I'm on Newsnight Review tonight...
....dscussing the cultural responses to global warming. It's at 11pm on BBC2. I'll post a link here so you can watch it online afterwards.
I weep. Almost.
Noam Chomsky talks about - and praises! - my work in this lecture at SOAS. I almost cried when I heard it. Reading Chomsky's work has been an essential part of helping me to figure out exactly why I was so horrifically wrong about Iraq, and how I should change my thinking. I owe him a hefty debt, so it's humbling to think I have helped to inform him about other situations in the world.

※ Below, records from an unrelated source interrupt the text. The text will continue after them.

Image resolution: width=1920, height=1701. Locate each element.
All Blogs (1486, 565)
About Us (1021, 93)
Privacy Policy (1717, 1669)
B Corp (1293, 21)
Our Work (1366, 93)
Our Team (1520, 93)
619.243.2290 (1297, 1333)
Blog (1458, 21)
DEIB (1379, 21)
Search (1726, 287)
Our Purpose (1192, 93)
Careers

Oh, and - for the completists - I was interviewed in this piece for the Washington Monthly, where I defend Britain's network of CCTV cameras to a lovely but bemused American who sees them as a sign of Orwellian terror.
I'm taking part in a debate at Brighton Pavillion this Wednesday the 11th...
...with my friends and colleagues Yasmin Alibhai-Brown, Steve Richards, and others, from 6.30pm to 9.30pm. To join us for free, email rsvp@independent.co.uk and ask for tickets.
Welcome to my shiny new website!
It turns out everyone hated my old purple website - you beasts! - so my lovely friends Matthew Bloch and Anna Powell-Smith have brought you this redesign.
No doubt there are some glitches as with any new site, so if you spot any please do let me know.
Any proposed tweaks or changes are very welcome: email me at johann *at* johannhari.com. (I realise that sounds like the single most egotistical email address in history, but to be fair, I didn't invent it...)
A note to readers about headlines...
I am dismayed by how many people will email me after an article saying: "How could you possibly say X, Y or Z?" when I haven't said it. After puzzling for a while, I realize they are talking about the headline - which I didn't write.
This week there have been two ripe examples. My piece about some nineteenth century anarchists was headlined "The First Terrorists." More than five hundred people have emailed saying - how could you say that? There were hundreds of 'terrorists' who preceded them, etc etc. But read the article. I didn't call them "terrorists" at all, never mind "the first terrorists." I don't think they are.
Then a headline was put on my article about the risk from the white far right in Britain which said "the terror risk comes not from jihadis but from Neo-Nazis." Huge numbers of people emailed to say: how can you possibly say there isn't a risk from jihadis etc etc. But anybody who knows anything about me knows that I loathe jihadis - I have worked undercover to expose them, and I have had plenty of death-threats from them. Indeed, the article itself talks very plainly about the very real risk from jihadis.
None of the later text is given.